I don't come on this blogsite very often as I tend to come online when I am depressed and use the action on depression link, but I've just found some really useful info on other people's blogs on this link and so thought I would ask about one of my problems.
I have been depressed for much of my life following an emotionally isolated childhood and breakdown when I was 11 and left to care for myself. Physically I have arthritis - spondylitis of the neck which results in pain radiating down to my hands - carpal tunnel has been ruled out by nerve conduction tests and my own guess is trapped nerves due to inflammation. I regularly get bursitis and tendonitis of the shoulders, especially when I wake in the mornings if my neck is not supported well enough by the pillow. I have diagnosed fibromyalgia - luckily the consultant was thorough and respectful and confirmed my own understanding - I had researched and understood the link between my emotionally traumatic history and my physical pain and she confirmed my pain in the key points on both sides of the body so I felt validated which helped. I also have IBS which links with the other symptoms. I also have arthritis of the knees and hips and experience painful sciatica if I walk around a supermarket without the support of a trolley or any distance outdoors although at times I can manage, it's fairly unpredictable but the pain is frequent and extreme. I'm beginning to get water retention and very swollen lower legs, also pain in my feet which I think probably relates to pre-diabetes although that hasn't been diagnosed.

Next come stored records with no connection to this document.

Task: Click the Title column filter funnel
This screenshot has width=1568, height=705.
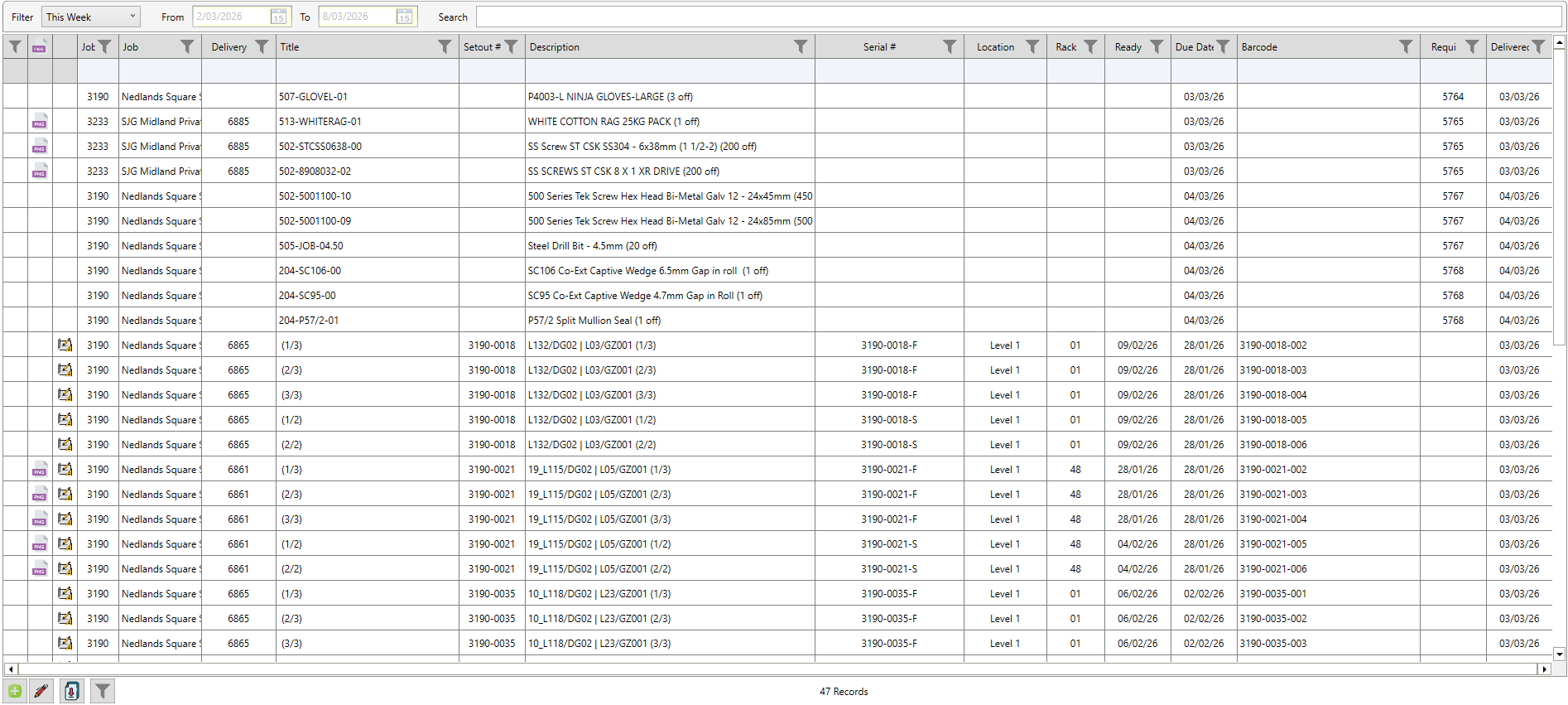Action: (445, 47)
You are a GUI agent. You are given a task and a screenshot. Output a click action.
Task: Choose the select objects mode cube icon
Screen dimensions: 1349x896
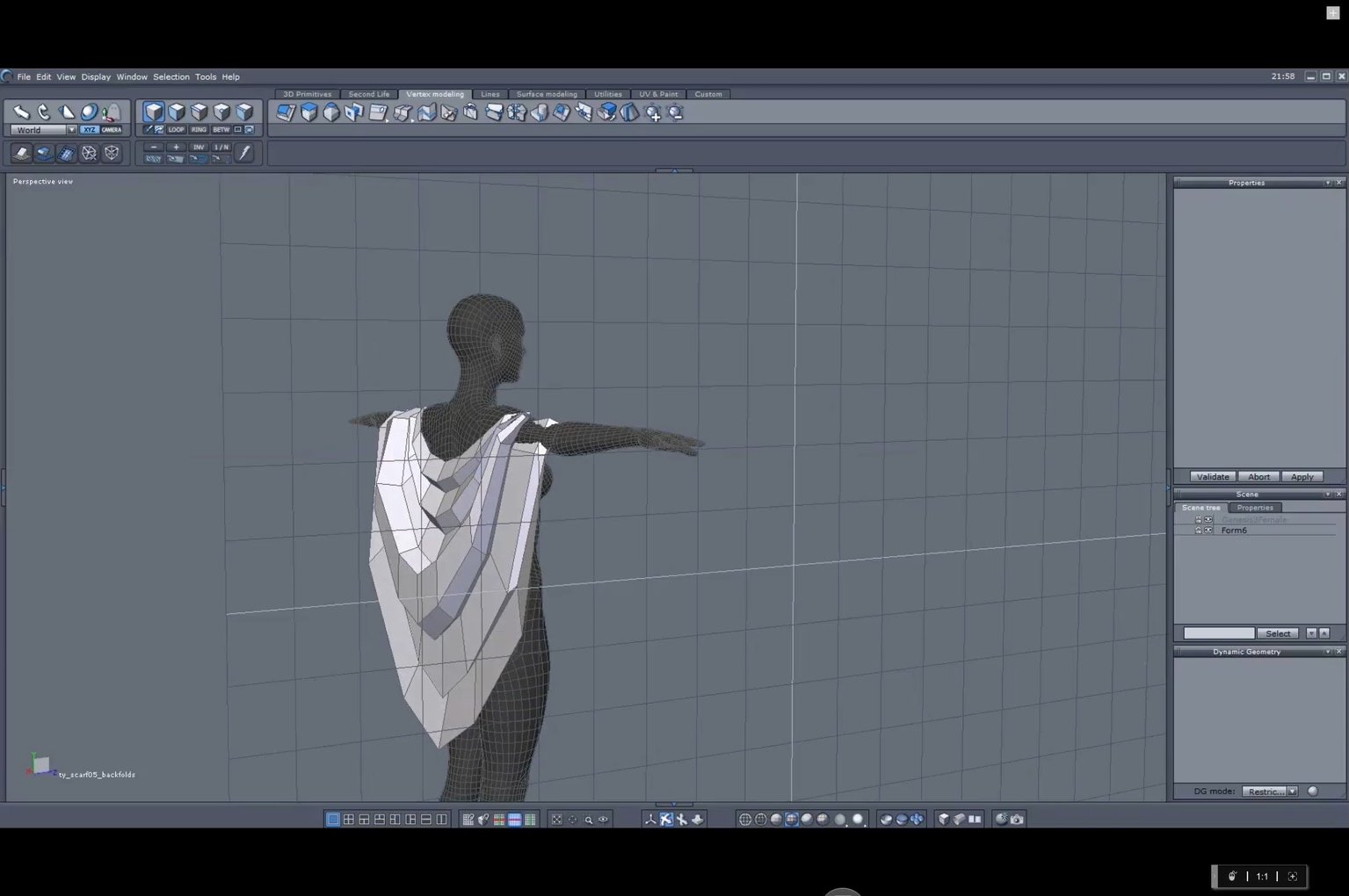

Why I'm writing now though is that at times I experience my joints completely giving way and wonder whether that's a common effect of the arthritis? I can be walking around the house, perhaps going up or downstairs, and suddenly almost collapse due to an extreme sharp spasm of pain and a weakness in one or other of my knees. I also sometimes have a similar problem with my elbows or wrists, not as often but when I do I almost drop things. The pain is so intense that I cry out loudly. I'd really appreciate any information or ideas anyone has about what may be causing the above and what I can do about any of my symptoms as it's useful being able to call on other people's direct experience.
Having read the other blogs I will investigate having thyroid functions tests done privately via thyroid uk and will also think about whether to see my GP about going on Cymbalta which is apparently good for fibro and depression.
Any further advice or suggestions would be really welcomed. Thanks, and I hope you all have a pain free week.